DATASET ENTRIES below:
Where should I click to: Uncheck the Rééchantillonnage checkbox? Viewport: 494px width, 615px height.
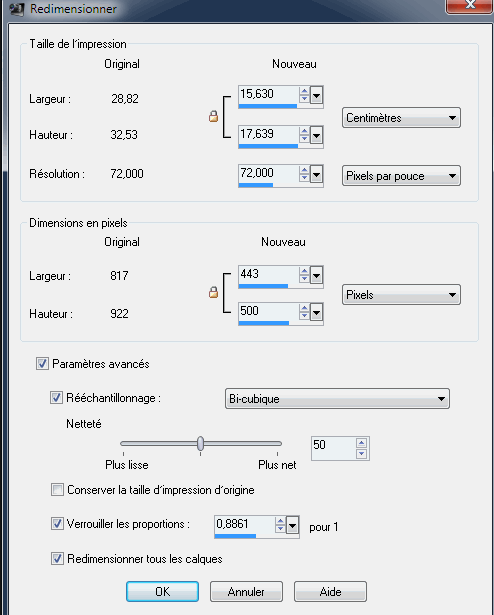click(56, 398)
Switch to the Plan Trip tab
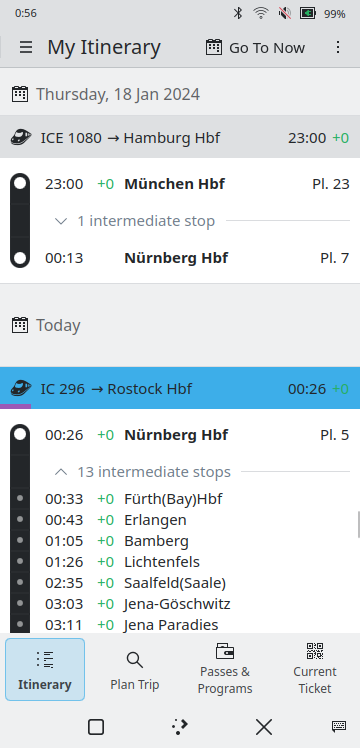Screen dimensions: 360x748 pyautogui.click(x=135, y=669)
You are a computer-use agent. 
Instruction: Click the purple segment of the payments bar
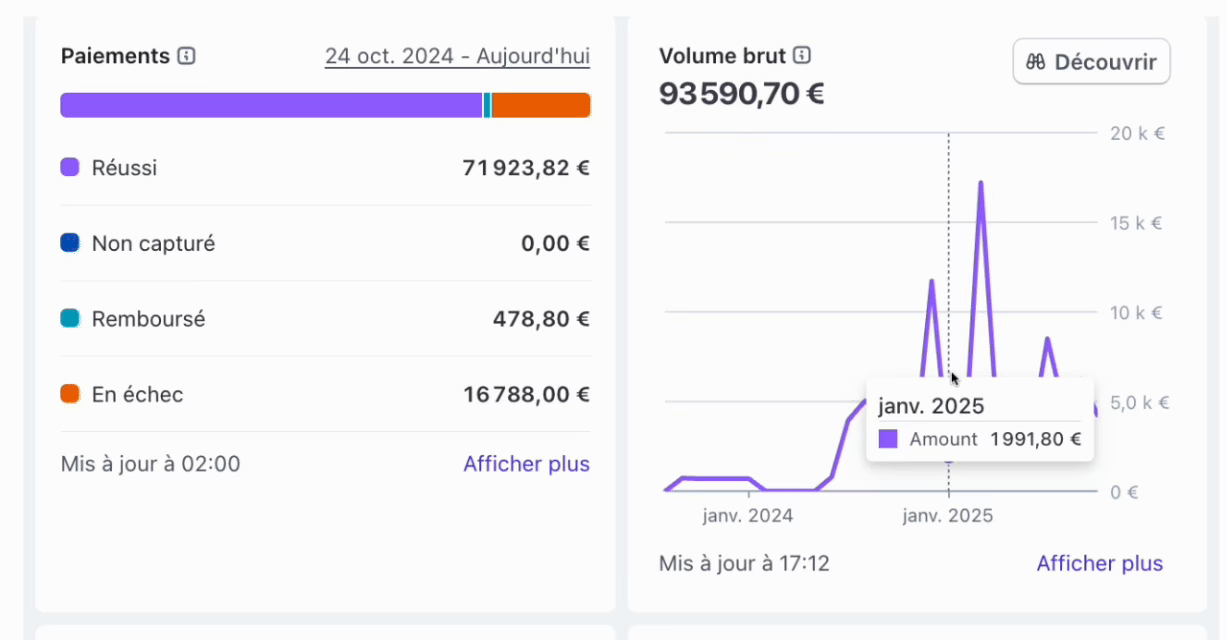pyautogui.click(x=270, y=104)
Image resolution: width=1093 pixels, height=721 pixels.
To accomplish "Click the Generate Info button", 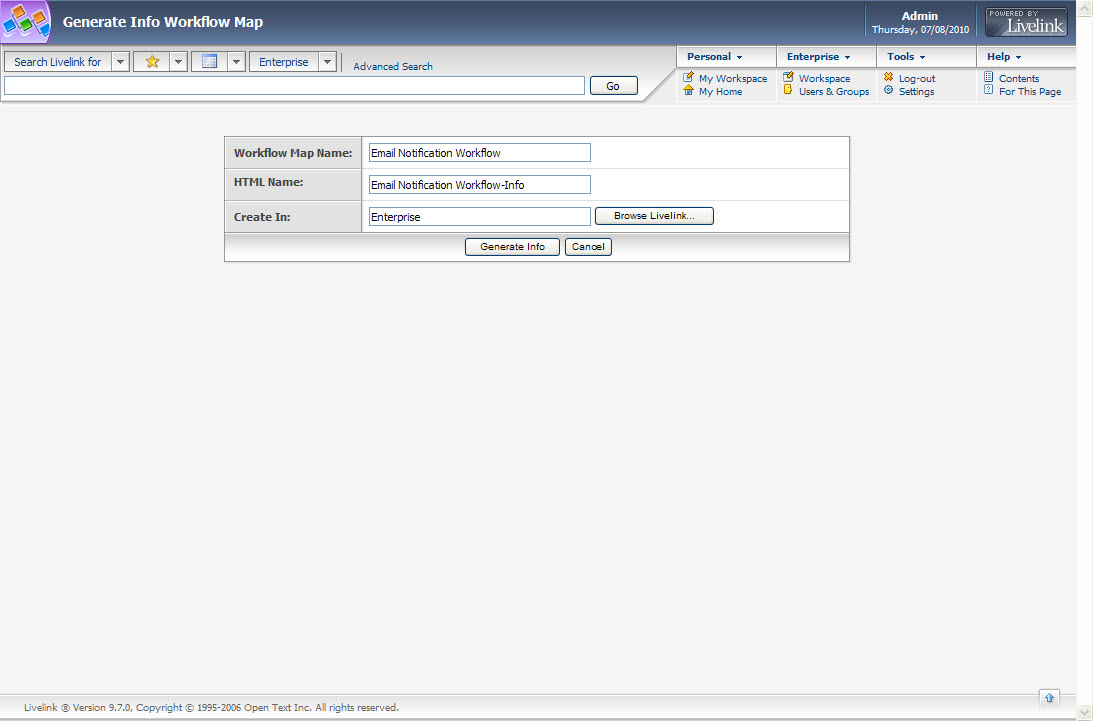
End of DATASET ENTRIES.
▶ _PROMPT_: Please repeat the data above exactly as it appears, pictures excluded.

▶ _EXERCISE OUTPUT_:
Where should I click to: Uncheck the Rééchantillonnage checkbox? Viewport: 494px width, 615px height.
click(56, 398)
Switch to the Plan Trip tab
Screen dimensions: 360x748 pyautogui.click(x=135, y=669)
You are a computer-use agent. 
Instruction: Click the purple segment of the payments bar
pyautogui.click(x=270, y=104)
Image resolution: width=1093 pixels, height=721 pixels.
To accomplish "Click the Generate Info button", 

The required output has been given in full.